Friday, June 20th, 2014

Are young baseball pitchers jeopardizing their long term health, and success, by pushing too hard, too young? Accumulating data and perspectives indicate this is the case.

Tom Verducci has written a thought provoking piece in Sports Illustrated detailing the increasing frequency of young professional pitchers blowing out their arms. While arm problems have always been a part of the game, what’s troubling is the frequency of injuries, like those requiring Tommy John surgery, at younger and younger ages. How young? We’re not just talking about major league pitchers in the early stages of their career. Verducci documents an increasing number of players selected in the Major League Baseball draft who have already needed Tommy John surgery, before they’ve even begun playing professionally. As Verducci notes, Tommy John surgery was developed to correct injuries that typically happened later in one’s career. Now it’s not uncommon before a career even starts.
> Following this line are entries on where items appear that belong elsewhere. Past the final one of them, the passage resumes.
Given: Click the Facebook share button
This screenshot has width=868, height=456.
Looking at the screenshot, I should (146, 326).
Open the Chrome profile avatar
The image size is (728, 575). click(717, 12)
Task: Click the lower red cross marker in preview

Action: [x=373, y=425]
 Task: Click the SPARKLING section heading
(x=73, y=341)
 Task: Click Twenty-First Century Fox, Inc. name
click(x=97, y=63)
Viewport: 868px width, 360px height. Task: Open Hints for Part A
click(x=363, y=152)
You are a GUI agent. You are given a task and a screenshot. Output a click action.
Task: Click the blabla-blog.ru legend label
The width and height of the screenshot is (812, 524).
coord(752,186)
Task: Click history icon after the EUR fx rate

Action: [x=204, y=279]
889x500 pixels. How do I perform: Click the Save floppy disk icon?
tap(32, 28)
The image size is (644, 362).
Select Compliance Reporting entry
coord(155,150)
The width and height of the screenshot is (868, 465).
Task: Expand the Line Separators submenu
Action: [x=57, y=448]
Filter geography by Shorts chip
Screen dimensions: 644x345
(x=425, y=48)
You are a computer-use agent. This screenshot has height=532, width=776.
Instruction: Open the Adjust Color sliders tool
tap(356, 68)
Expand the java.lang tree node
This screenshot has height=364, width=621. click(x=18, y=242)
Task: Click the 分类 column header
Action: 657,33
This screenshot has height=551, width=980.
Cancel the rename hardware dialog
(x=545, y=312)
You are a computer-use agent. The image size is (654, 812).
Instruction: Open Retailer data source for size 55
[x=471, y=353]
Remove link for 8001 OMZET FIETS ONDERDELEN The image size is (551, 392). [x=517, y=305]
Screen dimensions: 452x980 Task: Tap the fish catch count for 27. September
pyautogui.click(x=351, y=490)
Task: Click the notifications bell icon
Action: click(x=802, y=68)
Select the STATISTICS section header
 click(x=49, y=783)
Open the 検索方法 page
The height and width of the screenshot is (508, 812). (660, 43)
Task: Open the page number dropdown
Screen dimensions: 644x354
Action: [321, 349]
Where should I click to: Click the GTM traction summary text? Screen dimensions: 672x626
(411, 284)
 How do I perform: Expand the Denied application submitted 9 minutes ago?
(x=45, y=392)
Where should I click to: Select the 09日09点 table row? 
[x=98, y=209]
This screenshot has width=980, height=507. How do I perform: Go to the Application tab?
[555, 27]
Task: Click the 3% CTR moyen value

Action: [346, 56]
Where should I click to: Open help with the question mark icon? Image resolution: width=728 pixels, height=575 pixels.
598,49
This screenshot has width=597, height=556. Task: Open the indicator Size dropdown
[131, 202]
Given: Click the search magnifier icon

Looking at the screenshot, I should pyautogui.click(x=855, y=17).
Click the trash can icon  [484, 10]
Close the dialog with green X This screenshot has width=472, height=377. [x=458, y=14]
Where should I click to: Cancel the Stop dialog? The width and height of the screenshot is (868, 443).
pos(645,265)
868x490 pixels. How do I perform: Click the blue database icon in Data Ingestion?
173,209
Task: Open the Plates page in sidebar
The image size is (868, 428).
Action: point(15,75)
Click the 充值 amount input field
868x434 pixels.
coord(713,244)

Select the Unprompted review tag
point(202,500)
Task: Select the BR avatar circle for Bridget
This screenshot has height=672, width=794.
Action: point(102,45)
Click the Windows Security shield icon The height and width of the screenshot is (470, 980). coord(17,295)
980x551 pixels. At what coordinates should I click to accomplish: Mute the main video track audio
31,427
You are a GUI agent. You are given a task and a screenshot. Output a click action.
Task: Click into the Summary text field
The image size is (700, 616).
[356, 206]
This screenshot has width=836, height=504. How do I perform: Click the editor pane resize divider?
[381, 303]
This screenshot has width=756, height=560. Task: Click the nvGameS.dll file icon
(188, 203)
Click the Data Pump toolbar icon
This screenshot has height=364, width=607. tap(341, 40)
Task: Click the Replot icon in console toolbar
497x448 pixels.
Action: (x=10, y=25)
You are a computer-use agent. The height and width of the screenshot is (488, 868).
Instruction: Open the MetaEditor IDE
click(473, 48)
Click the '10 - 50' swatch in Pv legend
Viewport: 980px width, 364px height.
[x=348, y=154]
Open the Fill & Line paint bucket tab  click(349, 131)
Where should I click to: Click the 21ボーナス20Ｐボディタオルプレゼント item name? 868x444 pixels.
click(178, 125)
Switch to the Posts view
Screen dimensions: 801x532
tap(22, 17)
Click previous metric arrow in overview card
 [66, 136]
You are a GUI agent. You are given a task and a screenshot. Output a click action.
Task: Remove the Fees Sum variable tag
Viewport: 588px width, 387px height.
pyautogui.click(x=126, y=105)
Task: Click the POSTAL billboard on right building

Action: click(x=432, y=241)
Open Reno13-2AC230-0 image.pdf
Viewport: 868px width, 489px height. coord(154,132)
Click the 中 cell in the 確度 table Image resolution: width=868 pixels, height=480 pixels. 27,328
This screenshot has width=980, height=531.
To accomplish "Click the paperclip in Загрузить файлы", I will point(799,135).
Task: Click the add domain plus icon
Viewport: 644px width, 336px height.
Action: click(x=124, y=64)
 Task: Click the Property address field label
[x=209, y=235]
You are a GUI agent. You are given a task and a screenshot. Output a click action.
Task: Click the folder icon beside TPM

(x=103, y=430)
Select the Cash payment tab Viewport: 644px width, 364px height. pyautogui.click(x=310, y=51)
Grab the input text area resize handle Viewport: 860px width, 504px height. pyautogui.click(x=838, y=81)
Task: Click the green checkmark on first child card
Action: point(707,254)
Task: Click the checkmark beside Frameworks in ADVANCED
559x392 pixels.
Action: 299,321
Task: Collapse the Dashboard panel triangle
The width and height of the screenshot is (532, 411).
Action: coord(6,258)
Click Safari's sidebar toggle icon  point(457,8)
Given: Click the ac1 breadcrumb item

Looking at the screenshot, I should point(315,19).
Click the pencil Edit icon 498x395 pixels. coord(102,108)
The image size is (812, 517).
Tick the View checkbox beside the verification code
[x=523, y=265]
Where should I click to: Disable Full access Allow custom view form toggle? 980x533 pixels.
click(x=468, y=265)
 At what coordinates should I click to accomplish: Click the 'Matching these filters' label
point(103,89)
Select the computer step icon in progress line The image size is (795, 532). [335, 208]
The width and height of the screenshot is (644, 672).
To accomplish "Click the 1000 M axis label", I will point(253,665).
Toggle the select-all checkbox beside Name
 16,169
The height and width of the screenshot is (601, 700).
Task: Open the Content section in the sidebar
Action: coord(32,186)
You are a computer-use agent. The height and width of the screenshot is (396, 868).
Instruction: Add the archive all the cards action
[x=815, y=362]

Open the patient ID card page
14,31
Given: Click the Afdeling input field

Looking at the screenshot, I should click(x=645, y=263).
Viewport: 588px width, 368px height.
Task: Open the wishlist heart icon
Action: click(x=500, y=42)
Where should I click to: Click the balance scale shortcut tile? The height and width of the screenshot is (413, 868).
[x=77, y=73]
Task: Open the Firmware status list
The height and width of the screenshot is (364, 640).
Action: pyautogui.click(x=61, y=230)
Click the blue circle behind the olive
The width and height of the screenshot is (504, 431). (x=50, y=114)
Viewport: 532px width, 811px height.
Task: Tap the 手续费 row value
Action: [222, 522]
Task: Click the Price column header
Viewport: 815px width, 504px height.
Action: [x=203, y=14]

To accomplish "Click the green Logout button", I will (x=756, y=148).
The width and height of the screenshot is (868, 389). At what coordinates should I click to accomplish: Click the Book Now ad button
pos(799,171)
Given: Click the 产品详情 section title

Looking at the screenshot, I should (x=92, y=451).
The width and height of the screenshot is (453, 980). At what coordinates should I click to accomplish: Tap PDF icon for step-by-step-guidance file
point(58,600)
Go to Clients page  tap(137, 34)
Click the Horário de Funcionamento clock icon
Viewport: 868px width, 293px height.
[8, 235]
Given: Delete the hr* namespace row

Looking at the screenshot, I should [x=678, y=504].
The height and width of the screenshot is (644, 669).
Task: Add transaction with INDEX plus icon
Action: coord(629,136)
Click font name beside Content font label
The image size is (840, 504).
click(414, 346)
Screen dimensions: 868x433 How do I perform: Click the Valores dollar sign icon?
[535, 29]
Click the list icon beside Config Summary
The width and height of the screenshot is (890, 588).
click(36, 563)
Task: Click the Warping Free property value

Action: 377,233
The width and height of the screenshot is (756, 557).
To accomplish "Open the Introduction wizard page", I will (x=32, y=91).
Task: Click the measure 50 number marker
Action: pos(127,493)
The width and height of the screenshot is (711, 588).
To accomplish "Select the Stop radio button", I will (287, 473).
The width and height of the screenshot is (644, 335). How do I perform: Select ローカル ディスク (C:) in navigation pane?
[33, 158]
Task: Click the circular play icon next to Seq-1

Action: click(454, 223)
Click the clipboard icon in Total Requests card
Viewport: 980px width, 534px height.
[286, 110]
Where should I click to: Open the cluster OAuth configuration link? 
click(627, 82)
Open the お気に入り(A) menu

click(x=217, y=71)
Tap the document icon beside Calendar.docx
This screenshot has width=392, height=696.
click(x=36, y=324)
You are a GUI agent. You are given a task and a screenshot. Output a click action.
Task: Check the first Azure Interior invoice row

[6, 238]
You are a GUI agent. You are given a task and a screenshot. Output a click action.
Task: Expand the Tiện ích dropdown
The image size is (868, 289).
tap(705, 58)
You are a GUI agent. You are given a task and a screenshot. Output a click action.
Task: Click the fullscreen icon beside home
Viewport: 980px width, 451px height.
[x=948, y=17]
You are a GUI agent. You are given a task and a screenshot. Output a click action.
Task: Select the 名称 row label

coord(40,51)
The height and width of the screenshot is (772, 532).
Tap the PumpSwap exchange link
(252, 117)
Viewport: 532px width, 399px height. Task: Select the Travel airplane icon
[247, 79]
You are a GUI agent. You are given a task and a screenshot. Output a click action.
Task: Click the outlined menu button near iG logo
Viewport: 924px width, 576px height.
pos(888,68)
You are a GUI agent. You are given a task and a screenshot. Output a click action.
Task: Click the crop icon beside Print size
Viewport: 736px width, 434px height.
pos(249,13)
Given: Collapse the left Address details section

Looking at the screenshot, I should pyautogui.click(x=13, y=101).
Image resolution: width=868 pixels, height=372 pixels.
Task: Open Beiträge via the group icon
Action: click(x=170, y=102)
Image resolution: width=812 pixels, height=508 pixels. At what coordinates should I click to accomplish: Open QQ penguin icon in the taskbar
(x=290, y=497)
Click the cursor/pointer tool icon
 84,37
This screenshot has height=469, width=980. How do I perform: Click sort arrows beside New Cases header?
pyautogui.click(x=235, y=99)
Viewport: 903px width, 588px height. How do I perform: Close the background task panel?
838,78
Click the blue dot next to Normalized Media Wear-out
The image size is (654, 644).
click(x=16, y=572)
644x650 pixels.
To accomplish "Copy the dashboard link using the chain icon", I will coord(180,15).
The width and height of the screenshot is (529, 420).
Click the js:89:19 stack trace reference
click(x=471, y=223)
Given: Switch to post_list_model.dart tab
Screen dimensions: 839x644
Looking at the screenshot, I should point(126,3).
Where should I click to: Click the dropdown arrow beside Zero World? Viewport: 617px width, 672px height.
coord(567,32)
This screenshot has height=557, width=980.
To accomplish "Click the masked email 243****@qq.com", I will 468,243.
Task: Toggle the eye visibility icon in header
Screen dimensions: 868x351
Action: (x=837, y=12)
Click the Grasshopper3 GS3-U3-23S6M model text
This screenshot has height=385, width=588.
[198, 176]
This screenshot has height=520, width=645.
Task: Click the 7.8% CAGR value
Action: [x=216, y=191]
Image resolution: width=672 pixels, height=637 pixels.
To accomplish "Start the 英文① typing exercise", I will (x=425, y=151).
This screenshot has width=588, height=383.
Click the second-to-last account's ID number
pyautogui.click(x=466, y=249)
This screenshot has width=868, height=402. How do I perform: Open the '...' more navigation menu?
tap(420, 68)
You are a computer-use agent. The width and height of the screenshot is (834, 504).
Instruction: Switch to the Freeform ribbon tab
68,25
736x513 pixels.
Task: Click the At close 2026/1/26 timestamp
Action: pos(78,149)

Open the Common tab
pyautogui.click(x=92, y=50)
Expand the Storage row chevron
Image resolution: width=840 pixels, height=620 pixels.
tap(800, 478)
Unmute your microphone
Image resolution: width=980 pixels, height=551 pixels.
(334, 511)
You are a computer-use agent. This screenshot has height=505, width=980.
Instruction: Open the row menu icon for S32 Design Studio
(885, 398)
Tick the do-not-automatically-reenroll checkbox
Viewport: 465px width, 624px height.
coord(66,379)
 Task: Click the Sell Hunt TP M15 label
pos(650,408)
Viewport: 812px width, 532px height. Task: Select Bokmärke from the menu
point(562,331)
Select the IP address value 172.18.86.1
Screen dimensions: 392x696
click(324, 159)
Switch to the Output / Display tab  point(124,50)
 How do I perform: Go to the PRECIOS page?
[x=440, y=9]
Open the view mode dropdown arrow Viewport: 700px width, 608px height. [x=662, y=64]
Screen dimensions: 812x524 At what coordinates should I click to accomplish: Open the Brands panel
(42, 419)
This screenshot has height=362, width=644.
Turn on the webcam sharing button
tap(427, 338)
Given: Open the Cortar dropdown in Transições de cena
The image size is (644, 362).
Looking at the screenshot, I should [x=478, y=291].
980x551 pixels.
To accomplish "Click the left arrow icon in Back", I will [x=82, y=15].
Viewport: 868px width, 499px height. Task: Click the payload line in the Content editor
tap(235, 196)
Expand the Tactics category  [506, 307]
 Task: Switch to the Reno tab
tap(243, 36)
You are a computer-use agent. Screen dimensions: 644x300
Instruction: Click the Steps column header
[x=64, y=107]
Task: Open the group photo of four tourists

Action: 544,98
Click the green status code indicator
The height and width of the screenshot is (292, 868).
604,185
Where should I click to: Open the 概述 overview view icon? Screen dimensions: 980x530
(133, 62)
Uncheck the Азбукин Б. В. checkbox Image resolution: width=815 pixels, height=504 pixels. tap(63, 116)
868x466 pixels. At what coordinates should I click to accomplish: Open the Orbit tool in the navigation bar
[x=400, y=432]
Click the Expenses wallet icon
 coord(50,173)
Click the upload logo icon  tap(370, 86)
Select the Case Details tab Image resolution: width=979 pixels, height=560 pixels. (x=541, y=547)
What’s the root of this troubling frequency of young, strong arms breaking down? Verducci offers two correlated causes – velocity and volume. Young pitchers today are throwing harder than ever, more frequently than ever. They play year round, go to showcases, and always pitch at maximum velocity. As throwing a baseball is an unnatural motion, and throwing heat that exceeds 95 miles per hour puts enormous stress on the arm, going all out all the time is just not recommended for young bodies that are still maturing.

If you have a kid who is a pitcher, it’s well worth your time to read Verducci’s work, and to buck the trend of pushing young arms too hard. There’s no utility to putting any kid on the fast track when it’s likely to lead to injury – especially when a bit of moderation, reasonable rest and down periods, and learning how to pitch by conserving arm strength (rather than just throwing as hard as possible all the time) are all factors that in fact set a foundation for achievement.